> Work order: Write the entries out again exactly as they stand, but without the pictures.
━━━ Information provided ━━━
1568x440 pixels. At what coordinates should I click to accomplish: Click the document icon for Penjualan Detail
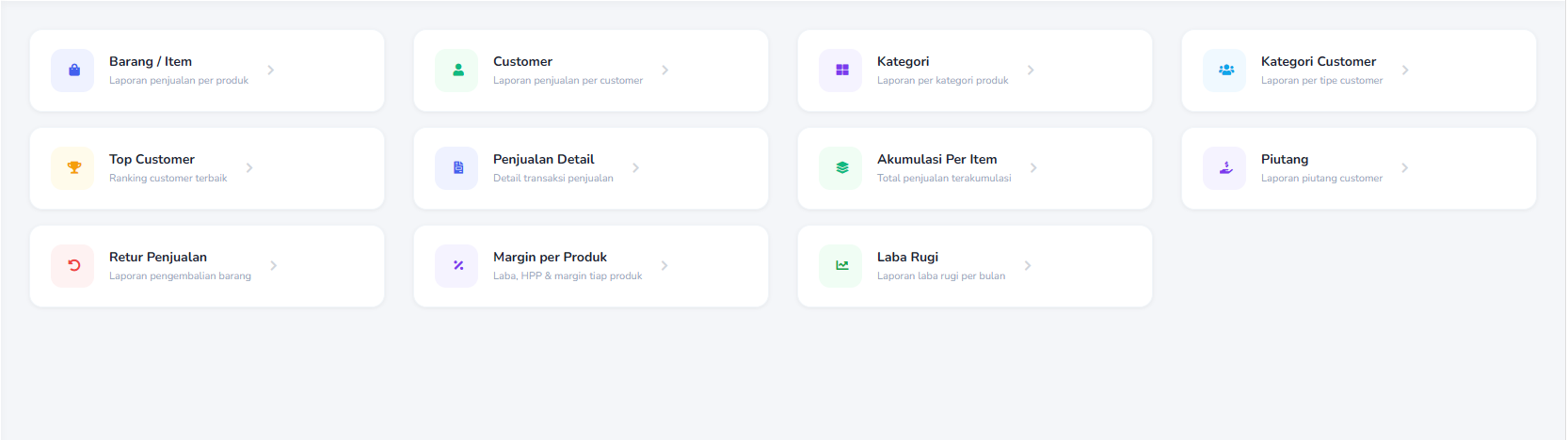(x=457, y=168)
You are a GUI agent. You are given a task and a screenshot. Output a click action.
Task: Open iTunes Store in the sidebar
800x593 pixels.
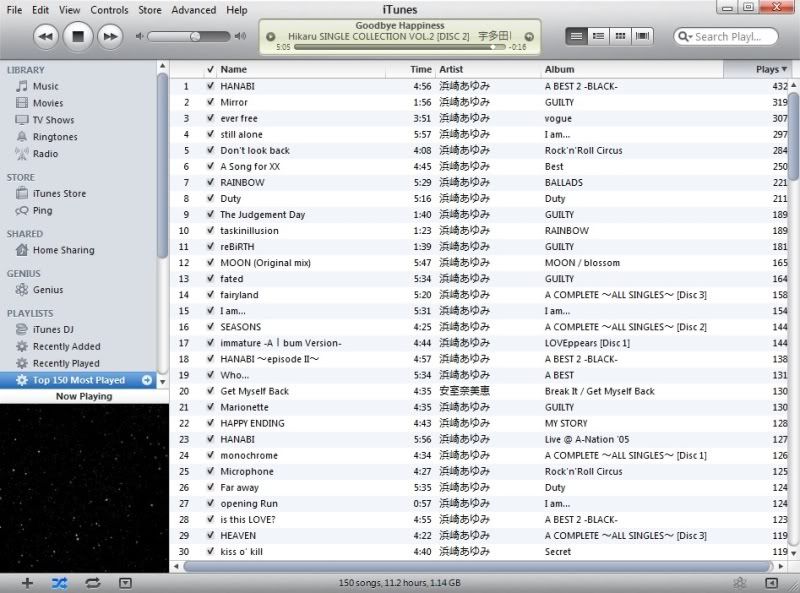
━━━
> Output:
1568x440 pixels. At what coordinates should I click to accomplish: Click the document icon for Penjualan Detail
(x=457, y=168)
You are a GUI agent. You are given a task and a screenshot. Output a click action.
Task: Open iTunes Store in the sidebar
800x593 pixels.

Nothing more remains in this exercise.